======== Data shown ========
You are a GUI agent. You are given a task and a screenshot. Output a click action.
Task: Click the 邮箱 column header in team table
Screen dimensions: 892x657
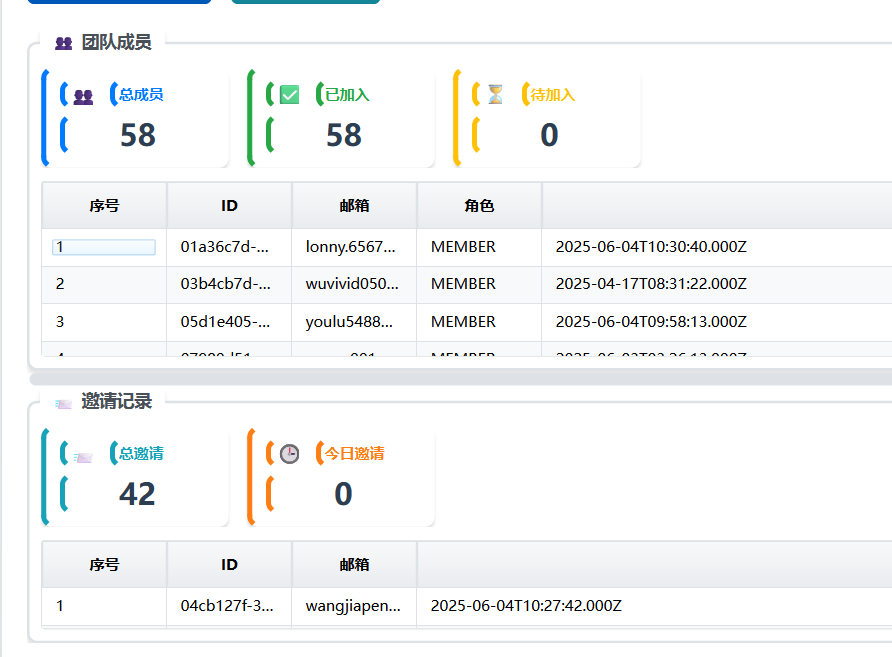[x=354, y=206]
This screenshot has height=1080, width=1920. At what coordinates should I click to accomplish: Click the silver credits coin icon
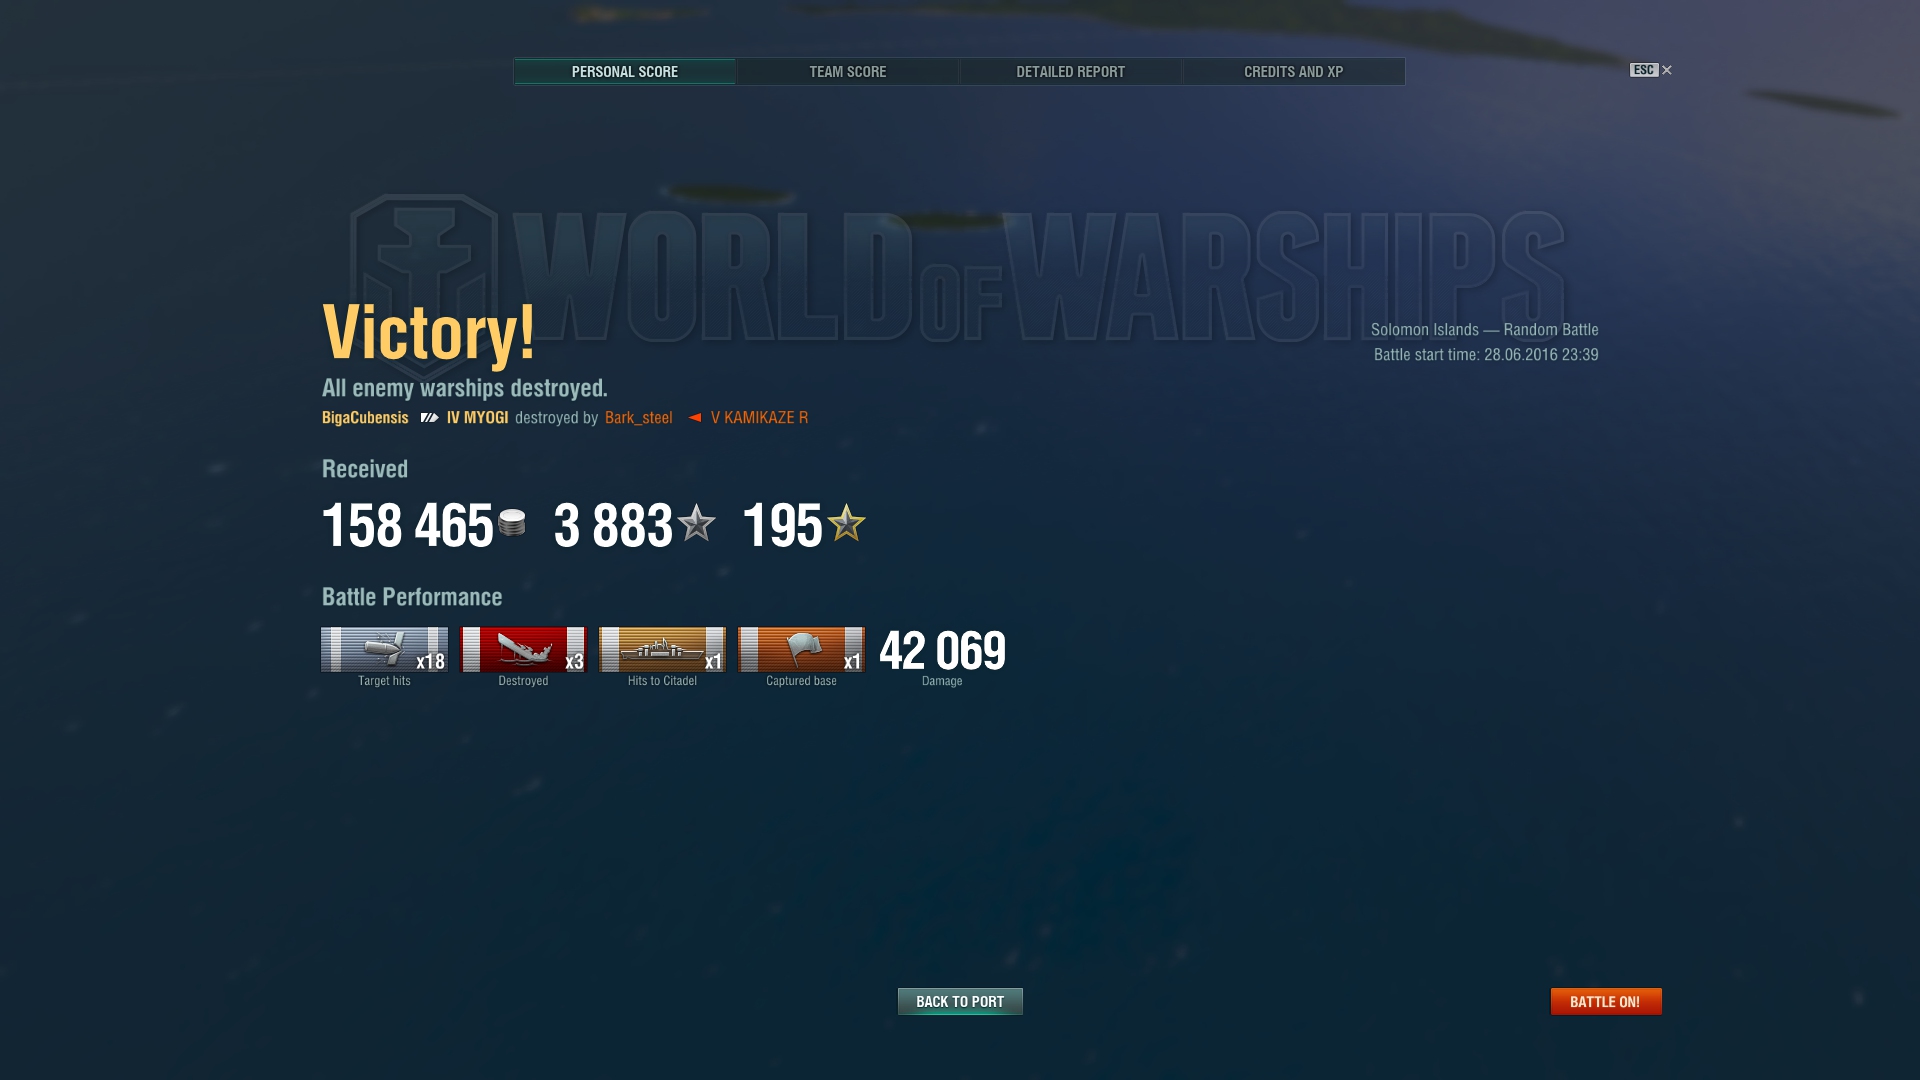[512, 523]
========
*Problem statement*: An exact copy is needed of every line from the one holding "This screenshot has" to the end of the entries above, both ends kept and each picture dropped.

*Problem solution*:
This screenshot has height=1080, width=1920. At what coordinates should I click to accomplish: Click the silver credits coin icon
[512, 523]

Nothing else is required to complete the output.